* _TESTO IN ESAME_
:::

E queste cose non si riferiscono solo a coloro che soffrono di schizofrenia o di depressione psicotica, ma una larga fetta della popolazione. Le statistiche, che senza dubbio talvolta impazziscono ma che comunque ci indicano qualcosa di vero e reale, indicano che il 20-25% delle persone soffrono o hanno sofferto, almeno una volta nella loro vita, di depressione (sono dati offerti da riviste tedesche molto serie).
Comunque, giuste o sbagliate che siano queste indicazioni, l‟ansia e la tristezza delle persone sono sentimenti con cui, chiunque si occupi di psicologia applicata – al di là di queste linee di differenziazione tra consulenza psicologica, consulenza psicopatologica e consulenza filosofica – deve confrontarsi, cercando di ri-vitalizzarsi e animarsi al fine di cogliere le apparenze e le ombre della tristezza che molto spesso non vengono espresse con le parole. Esiste dunque uno scorrimento continuo tra dicibile e indicibile, che non è solo una contrapposizione astratta, ma vitale, straziante e dolorosa.

:::

(Estratti da un insieme di dati)
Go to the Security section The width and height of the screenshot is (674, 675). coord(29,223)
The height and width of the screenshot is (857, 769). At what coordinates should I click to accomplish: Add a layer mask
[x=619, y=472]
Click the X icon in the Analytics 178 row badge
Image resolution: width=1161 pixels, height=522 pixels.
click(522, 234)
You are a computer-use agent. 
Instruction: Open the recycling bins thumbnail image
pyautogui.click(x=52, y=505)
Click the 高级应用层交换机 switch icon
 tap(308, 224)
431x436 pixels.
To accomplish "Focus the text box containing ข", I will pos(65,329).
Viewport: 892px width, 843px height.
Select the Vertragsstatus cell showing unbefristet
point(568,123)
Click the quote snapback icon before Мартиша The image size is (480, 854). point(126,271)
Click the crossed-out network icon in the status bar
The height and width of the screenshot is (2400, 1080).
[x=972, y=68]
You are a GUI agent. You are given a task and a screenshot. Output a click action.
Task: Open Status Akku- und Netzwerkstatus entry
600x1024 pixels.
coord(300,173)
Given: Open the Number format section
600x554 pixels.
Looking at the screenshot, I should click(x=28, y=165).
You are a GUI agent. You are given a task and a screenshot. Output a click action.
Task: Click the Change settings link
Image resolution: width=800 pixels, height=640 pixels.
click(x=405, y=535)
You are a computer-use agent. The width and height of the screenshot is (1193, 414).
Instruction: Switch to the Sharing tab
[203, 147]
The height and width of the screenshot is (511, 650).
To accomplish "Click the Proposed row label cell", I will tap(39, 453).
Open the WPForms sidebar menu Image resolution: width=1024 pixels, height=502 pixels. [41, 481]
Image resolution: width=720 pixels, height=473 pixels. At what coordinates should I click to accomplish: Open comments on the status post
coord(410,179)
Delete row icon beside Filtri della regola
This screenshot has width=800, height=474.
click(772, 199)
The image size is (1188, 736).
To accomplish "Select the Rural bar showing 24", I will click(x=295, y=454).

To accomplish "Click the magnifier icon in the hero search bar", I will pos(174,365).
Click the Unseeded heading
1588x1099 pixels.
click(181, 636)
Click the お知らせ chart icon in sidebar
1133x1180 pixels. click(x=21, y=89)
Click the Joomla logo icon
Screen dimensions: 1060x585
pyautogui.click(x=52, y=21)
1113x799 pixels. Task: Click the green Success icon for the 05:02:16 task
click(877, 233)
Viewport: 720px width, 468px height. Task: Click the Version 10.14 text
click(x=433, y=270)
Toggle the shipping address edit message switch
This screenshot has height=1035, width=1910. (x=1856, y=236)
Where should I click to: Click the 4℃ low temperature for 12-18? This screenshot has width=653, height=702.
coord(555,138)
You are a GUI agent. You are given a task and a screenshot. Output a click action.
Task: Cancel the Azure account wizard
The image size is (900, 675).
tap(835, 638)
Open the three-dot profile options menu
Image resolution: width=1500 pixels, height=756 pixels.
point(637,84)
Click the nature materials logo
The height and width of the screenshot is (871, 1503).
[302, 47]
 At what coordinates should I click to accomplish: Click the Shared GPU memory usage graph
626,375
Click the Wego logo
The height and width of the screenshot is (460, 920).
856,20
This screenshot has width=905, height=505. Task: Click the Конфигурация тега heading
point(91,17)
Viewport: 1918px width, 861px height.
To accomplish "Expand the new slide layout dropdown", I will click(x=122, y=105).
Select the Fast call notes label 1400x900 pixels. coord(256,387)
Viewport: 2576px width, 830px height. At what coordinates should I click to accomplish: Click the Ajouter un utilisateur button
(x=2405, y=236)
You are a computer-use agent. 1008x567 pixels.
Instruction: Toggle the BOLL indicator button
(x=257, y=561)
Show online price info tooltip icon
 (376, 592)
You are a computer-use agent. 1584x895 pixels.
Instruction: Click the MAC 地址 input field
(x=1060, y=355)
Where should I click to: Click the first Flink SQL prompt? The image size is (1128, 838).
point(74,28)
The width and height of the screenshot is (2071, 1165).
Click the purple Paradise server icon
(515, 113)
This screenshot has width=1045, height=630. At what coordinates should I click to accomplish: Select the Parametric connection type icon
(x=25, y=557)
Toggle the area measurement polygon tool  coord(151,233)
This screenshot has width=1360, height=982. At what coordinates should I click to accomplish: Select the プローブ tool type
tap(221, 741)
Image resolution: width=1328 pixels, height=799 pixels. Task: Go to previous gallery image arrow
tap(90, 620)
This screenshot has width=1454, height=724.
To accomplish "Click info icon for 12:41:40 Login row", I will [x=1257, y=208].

:::

* _ESERCIZIO A_
Copia dal testo sulla depressione il passo che va da "Comunque, giuste o" fino a "straziante e dolorosa." compreso.
* _ESERCIZIO B_
Prosegui il testo sulla depressione a partire dalla sua ultima frase.
Le righe sono un materiale distinto dal testo sulla depressione.

* _RISPOSTA A_
Comunque, giuste o sbagliate che siano queste indicazioni, l‟ansia e la tristezza delle persone sono sentimenti con cui, chiunque si occupi di psicologia applicata – al di là di queste linee di differenziazione tra consulenza psicologica, consulenza psicopatologica e consulenza filosofica – deve confrontarsi, cercando di ri-vitalizzarsi e animarsi al fine di cogliere le apparenze e le ombre della tristezza che molto spesso non vengono espresse con le parole. Esiste dunque uno scorrimento continuo tra dicibile e indicibile, che non è solo una contrapposizione astratta, ma vitale, straziante e dolorosa.

* _RISPOSTA B_
Romano Manica, uno dei migliori giovani psichiatri che conosco, che ha lavorato con me e che ha scritto libri molto belli, parla di una psichiatria «umana e gentile», e ritiene che in questi due aggettivi dovrebbe risiedere anche la possibilità di definire le psicologie, le relazioni umane, e le richieste di aiuto che vogliono essere «significative». Cose certamente semplici da dire ma complicatissime da realizzare.

Lacrime e preghiere

È indispensabile, dunque, una continua ricerca dei sentimenti e delle emozioni che proviamo – insisto su questo – e uno sforzo continuo al fine di decifrare il linguaggio dei volti, dei gesti e anche delle lacrime. Il grande filosofo francese Jaques Derrida, ha scritto pagine bellissime sulle lacrime, e non bisogna cadere nel pregiudizio secondo cui coloro che si occupano di psichiatria non possano trattare il tema delle lacrime, pena l‟uscire dal solco del rigore scientifico. Chi fa psichiatria sa come i confini estremi della tristezza e della depressione siano segnalati dalle lacrime, e come queste siano il segno e la testimonianza della speranza, ancora viva, nutrita dalla persona che abbiamo davanti.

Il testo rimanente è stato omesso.